Anyway, we have a lovely crab apple tree and she ( I am not sure about this, but she has always been a she to me) produces less and more of a crop on alternative years. 

This year was a very big crop.

She rained crab apples down around herself and littered our path with them.

I had taken a decision not to make crab apple jelly this year as it is a rather laborious and time consuming task, and I had other stuff to think about.

( In previous years, I have made it and scattered jars liberally around the neighbours, but this year it was a jelly-making step too far.)

The postman, Steve, said he’d take some and he did, but there were still lots and lots. 

And it was not, we decided, a good idea to have any viewer slipping on rotting and crushed crab apples as they walked up the path so we diligently removed them from the path.

We left those, looking rural and artistic, under the tree with a scattering of cyclamen coming up.

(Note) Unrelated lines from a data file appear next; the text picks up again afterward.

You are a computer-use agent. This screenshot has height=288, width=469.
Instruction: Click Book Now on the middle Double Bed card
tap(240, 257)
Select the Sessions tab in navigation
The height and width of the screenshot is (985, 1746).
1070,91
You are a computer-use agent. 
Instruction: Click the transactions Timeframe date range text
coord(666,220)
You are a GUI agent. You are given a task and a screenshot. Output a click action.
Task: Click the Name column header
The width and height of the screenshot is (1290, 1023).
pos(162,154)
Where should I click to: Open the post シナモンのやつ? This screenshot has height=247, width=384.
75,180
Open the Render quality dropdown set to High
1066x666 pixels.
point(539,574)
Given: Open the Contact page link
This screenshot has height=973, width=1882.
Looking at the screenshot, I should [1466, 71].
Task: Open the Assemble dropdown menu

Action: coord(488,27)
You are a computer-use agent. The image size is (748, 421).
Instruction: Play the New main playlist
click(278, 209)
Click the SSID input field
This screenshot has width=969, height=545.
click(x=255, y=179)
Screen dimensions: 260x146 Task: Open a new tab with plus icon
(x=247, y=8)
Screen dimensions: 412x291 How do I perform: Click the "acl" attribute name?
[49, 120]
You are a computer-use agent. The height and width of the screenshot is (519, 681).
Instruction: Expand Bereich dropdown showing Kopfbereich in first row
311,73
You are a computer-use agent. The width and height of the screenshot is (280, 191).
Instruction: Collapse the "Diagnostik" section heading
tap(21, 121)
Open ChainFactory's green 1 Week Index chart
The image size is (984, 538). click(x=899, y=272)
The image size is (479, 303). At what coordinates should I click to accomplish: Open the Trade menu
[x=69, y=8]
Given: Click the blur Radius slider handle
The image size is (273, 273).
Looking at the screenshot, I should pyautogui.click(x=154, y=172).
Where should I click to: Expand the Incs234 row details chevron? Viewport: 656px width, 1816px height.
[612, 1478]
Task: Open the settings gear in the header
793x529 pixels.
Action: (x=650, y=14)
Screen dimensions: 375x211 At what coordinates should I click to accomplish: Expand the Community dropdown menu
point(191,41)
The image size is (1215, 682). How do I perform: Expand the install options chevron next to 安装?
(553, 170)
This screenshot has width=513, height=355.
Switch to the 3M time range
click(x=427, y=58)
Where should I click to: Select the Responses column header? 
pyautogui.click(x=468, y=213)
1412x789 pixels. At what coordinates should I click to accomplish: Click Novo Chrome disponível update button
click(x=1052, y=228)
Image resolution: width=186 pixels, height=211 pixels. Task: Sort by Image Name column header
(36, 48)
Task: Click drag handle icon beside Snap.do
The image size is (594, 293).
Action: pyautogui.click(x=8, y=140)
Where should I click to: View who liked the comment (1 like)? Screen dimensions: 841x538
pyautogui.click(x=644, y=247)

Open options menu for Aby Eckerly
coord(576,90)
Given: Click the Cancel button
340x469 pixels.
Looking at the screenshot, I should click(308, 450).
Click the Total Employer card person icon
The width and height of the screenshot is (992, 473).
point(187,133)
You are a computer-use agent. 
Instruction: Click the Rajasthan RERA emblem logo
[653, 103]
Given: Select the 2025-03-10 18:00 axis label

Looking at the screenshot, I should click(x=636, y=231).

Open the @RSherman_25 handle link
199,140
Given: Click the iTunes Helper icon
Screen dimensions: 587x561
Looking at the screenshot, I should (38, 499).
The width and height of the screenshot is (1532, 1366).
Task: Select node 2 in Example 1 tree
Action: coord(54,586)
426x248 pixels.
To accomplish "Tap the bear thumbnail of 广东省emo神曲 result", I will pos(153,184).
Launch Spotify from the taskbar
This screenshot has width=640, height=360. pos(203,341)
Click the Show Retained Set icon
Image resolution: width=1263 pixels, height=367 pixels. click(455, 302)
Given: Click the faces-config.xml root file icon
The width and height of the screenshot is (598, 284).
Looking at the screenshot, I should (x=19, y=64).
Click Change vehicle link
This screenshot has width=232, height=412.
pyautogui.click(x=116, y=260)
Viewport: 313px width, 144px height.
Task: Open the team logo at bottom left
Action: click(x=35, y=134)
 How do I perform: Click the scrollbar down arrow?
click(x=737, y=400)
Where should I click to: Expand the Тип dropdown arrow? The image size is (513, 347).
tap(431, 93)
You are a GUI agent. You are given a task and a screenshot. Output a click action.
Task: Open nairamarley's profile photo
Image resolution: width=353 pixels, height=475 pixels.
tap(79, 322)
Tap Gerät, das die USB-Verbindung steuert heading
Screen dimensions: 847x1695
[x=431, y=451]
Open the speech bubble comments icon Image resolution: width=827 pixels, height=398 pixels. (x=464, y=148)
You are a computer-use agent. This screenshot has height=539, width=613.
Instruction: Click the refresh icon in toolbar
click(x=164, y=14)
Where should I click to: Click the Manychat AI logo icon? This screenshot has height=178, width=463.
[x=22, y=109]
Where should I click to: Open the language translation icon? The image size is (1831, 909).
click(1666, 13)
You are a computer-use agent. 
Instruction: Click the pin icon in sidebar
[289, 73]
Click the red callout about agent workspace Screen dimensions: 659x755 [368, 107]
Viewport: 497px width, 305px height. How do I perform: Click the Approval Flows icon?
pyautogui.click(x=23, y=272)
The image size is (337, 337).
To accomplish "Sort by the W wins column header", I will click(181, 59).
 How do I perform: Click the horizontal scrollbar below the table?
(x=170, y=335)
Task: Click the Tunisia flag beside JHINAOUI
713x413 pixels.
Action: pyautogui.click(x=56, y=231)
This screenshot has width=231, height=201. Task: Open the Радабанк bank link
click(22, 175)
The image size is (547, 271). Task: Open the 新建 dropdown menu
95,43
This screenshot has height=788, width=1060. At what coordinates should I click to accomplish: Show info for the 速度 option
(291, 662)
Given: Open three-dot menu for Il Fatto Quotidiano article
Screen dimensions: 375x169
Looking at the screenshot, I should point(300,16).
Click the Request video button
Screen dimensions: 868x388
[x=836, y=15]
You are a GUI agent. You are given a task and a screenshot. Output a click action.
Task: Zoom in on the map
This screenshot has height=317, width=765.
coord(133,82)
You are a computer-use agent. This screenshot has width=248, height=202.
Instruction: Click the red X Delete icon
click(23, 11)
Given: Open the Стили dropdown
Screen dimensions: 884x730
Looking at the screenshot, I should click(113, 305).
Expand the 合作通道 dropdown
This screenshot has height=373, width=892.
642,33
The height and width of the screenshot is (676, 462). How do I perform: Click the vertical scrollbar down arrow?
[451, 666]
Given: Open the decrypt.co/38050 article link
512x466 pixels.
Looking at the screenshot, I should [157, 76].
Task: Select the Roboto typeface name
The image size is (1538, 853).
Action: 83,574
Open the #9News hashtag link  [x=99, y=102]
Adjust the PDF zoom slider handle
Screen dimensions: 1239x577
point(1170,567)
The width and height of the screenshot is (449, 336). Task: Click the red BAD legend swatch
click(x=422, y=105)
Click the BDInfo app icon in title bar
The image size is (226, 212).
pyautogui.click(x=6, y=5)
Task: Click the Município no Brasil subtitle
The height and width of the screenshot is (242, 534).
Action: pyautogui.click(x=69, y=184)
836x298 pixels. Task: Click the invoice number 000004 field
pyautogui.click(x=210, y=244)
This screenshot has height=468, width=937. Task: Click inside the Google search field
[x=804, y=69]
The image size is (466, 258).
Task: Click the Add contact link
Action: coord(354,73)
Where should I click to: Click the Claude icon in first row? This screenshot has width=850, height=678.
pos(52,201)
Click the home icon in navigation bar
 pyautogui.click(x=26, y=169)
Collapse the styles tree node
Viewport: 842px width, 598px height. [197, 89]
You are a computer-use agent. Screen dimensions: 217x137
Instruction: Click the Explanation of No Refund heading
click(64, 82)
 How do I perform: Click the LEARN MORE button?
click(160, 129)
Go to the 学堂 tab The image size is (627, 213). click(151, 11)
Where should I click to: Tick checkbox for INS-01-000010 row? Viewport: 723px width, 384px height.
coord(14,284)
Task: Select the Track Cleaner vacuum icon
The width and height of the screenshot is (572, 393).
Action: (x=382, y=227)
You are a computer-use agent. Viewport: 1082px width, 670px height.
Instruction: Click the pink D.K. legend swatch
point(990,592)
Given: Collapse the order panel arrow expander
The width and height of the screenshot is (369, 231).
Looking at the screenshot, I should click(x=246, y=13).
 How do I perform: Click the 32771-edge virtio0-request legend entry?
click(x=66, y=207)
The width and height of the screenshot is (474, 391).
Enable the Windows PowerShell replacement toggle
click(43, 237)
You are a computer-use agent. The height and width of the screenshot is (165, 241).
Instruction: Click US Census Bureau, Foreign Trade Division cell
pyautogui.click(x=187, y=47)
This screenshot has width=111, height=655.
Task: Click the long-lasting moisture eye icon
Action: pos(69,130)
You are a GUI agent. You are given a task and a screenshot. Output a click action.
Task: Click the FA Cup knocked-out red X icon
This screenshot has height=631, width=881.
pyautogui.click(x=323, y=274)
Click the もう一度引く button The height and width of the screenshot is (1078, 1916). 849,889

But before we came away (more on that another time) we decided they also needed removing.

So we cleared several garden buckets full, and crab apples are not light so, lugging away, is probably a better description.

And the BB mowed that bit of the grass, avoiding the cyclamen. (We have grass, not a lawn, see previous comments about garden description.)

The next day there were more crab apples on the path than there had been throughout her shedding.

Personally, I think she was protesting that I had failed to use the fruits of her labours, and was displeased.

The people who are buying the house, not enthusiastic gardeners (yet), will have to learn her ways and moods themselves.

Our amazing tiny little apple tree, not much taller than me, was more forgiving.

Leaving Brussels

The other day when I was in the cellar, I came across a lamp base with a red sticker on it.

It brought back the memories of leaving Brussels so I will now share with you what I wrote then and why the red sticker bought back memories….

We are leaving and that means ‘sorting out’ the largest house I am ever going to live in – from extensive and ‘stuff’ -filled basements and yes, we have them in the plural, to guest rooms in the attics.

We both had August off to do this but then I got a batch of work which meant hours on the computer and phone. That, as anyone self-employed will know, means that you spend your time in your ‘office’ thinking about the packing up and the time packing up thinking about who you need to phone.

Nick, like many men has a clear focus of what this sorting out involves.

I am tornado-ing through the house, throwing things out, giving things away, generally trying to reduce our belongings so that when we eventually have somewhere to permanent to live we won’t be deluged with stuff that makes you think, ‘ What on earth possessed me to think I would ever want to see this again?’

Meanwhile, Nick has sorted his ‘papers’, talked about putting all our many books into boxes in alphabetical order and polished his silver photo frames. (It was me of course, who rang the removal company and got them to deliver the boxes and so far, they are still flat packed. My suspicion is that our books may not be in perfect order when we unpack them.)

Yes of course, I am being a bit unfair.

One of the problems is that we are leaving said (huge) house, going to stay in a rented (very small) cottage for three months and then moving to a yet-be-found ( no doubt tiny because of the rental costs) apartment in Paris.

So, we have to guess what will need to come out of storage in Antwerp and be delivered to Paris and what should be left for a couple of years – maybe longer, maybe shorter, who knows. And delivered God knows where and to what.

I have devised a colour-coding system but I am always better at the bright idea than the follow through so I can see blues being confused with reds and sent with yellows to where only whites really should have gone.

The optimist in me says it will be a) fine by moving day b) I will get nice surprises when finally, some years hence all is delivered c) life is too short to worry about this stuff d) I have to maintain at least the semblance of an organised, efficient type so it will do.

The pessimist is in the corner wailing and renting (unpacked) garments and reaching for a large glass of wine.